EUA Implementam Bloqueio Naval no Estreito de Ormuz; Irã e Aliados Rejeitam Medida
O presidente dos Estados Unidos, Donald Trump, anunciou um bloqueio naval total do Estreito de Ormuz, rota responsável por cerca de 20% do transporte global de petróleo. A medida, que visa retaliar o Irã por sua recusa em abandonar o programa nuclear e por supostamente ter instalado minas marítimas, gerou condenações de Rússia, China e União Europeia, que alertam para o prejuízo ao comércio mundial.

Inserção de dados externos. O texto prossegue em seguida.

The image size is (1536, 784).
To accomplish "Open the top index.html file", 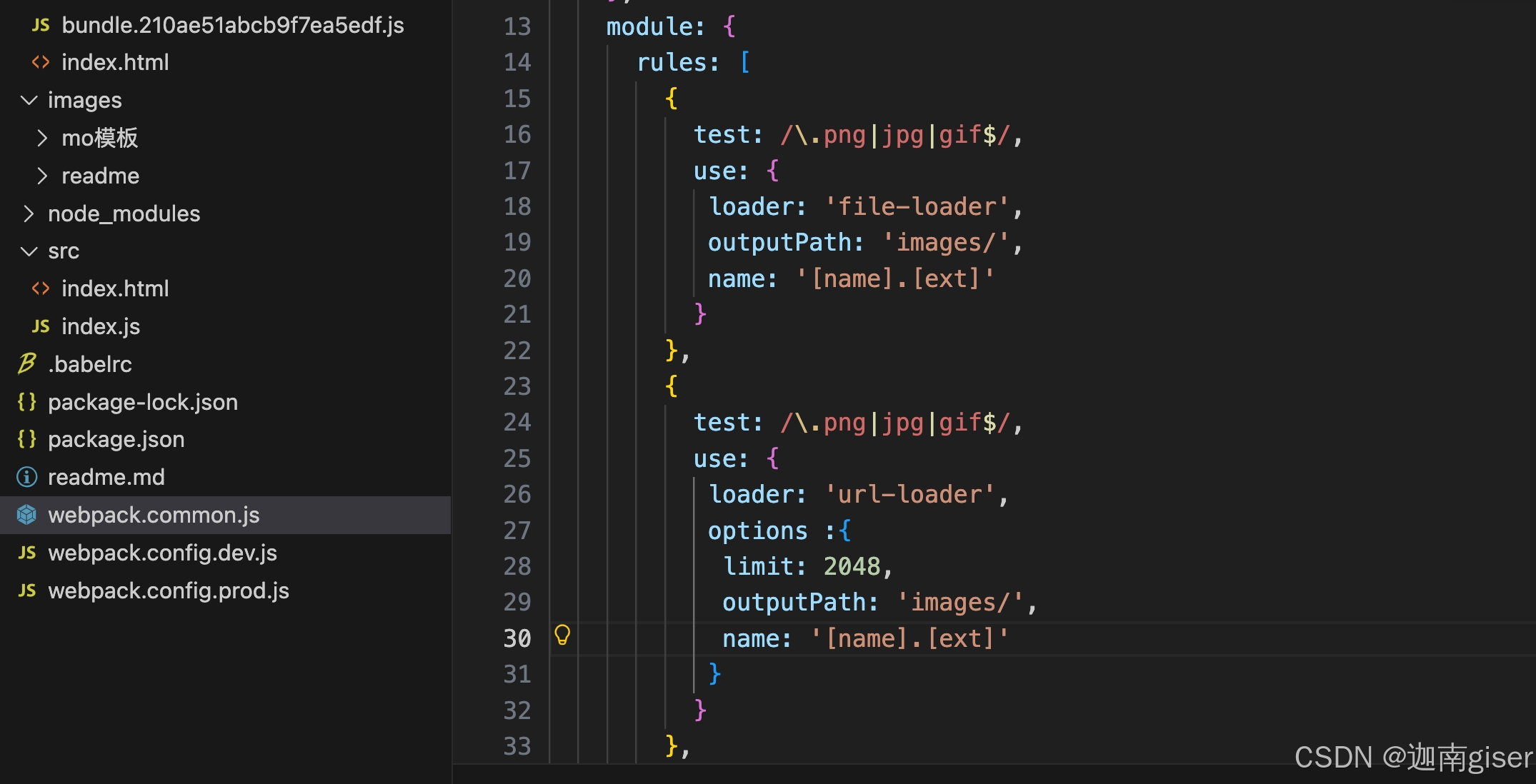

Bloqueio Naval e Suas Implicações
A partir de segunda-feira, 13 de abril de 2026, as forças militares dos Estados Unidos iniciarão o bloqueio de todo o tráfego marítimo que chega e sai de portos do Irã através do Estreito de Ormuz. Embarcações com outras origens ou destinos serão autorizadas a passar. O Estreito, crucial para o comércio global de petróleo, já estava sob bloqueio de fato pelo Irã desde 28 de fevereiro, em resposta a ataques americanos e israelenses. Trump também instruiu a Marinha a interceptar navios que paguem pedágio ao Irã e a destruir minas marítimas na região, ameaçando com retaliação direta qualquer iraniano que atire contra embarcações pacíficas. O bloqueio ocorre após o fracasso das negociações de paz entre EUA e Irã no Paquistão, com ambas as partes se acusando mutuamente de intransigência.

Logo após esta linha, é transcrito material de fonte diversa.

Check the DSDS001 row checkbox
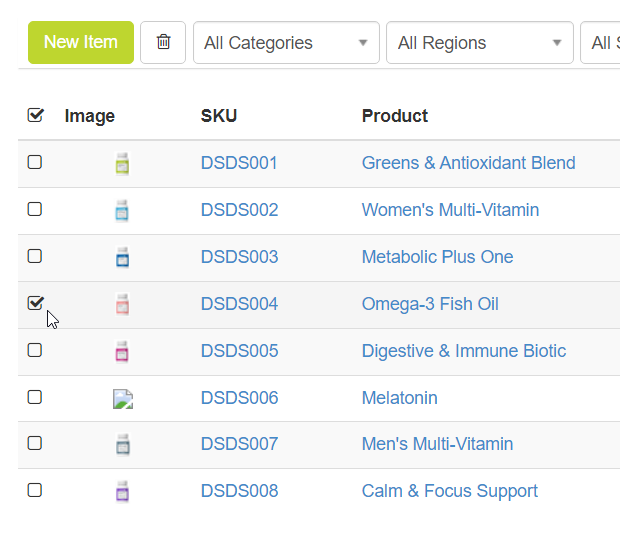Viewport: 620px width, 533px height. coord(35,162)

Reações Internacionais e Ameaças do Irã
A China, através do porta-voz do Ministério das Relações Exteriores, Guo Jiakun, pediu "calma" e "moderação", afirmando que a causa profunda do fechamento do estreito é a represália iraniana às agressões americanas e israelenses, e defendeu um cessar-fogo. A Rússia, por meio do porta-voz presidencial Dmitry Peskov, alertou para o impacto negativo nos mercados internacionais. O primeiro-ministro do Reino Unido, Keir Starmer, declarou que o país "não está sendo arrastado" para a guerra. A presidente da Comissão Europeia, Ursula von der Leyen, destacou a "fundamental" importância da liberdade de navegação e a necessidade de estabilidade na região. O Exército do Irã classificou a ação dos EUA como "ilegal" e um "exemplo de pirataria", ameaçando retaliar contra portos nos Golfos Pérsico e do Omã caso a segurança de seus portos seja ameaçada por um bloqueio naval americano. Os Guardiões da Revolução iranianos declararam que qualquer aproximação militar ao Estreito de Ormuz será considerada uma violação do cessar-fogo em vigor e será respondida com firmeza.